▶ [THE PROBLEM]
Copy each line in the data below that contains the word "agent".

▶ [SUPPLIED RECORDS]
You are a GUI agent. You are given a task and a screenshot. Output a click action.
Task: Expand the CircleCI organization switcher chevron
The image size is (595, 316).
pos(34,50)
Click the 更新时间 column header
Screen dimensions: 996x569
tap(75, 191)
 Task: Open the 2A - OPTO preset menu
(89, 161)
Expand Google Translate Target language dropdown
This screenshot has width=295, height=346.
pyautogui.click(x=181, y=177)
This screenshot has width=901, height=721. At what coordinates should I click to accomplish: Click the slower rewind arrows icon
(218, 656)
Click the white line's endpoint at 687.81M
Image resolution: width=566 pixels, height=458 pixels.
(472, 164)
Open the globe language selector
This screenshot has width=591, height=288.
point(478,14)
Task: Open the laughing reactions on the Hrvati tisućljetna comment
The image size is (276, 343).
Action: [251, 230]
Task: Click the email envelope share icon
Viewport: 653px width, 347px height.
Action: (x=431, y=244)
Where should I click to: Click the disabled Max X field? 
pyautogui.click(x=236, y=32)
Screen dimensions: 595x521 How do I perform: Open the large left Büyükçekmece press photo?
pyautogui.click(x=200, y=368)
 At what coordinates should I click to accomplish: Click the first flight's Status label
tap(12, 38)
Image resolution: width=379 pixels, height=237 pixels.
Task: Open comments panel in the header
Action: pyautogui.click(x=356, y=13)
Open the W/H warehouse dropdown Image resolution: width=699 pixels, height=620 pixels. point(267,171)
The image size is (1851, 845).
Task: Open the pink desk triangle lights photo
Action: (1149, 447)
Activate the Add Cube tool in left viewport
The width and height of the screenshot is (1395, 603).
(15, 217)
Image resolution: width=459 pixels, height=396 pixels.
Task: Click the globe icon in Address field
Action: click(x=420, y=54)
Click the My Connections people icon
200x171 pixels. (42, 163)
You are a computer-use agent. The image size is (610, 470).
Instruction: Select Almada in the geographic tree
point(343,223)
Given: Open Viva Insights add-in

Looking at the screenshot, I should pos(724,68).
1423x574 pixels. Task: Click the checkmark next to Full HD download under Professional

▶ [SOLVED EXERCISE]
You are a GUI agent. You are given a task and a screenshot. Output a click action.
You are a computer-use agent. The image size is (610, 470).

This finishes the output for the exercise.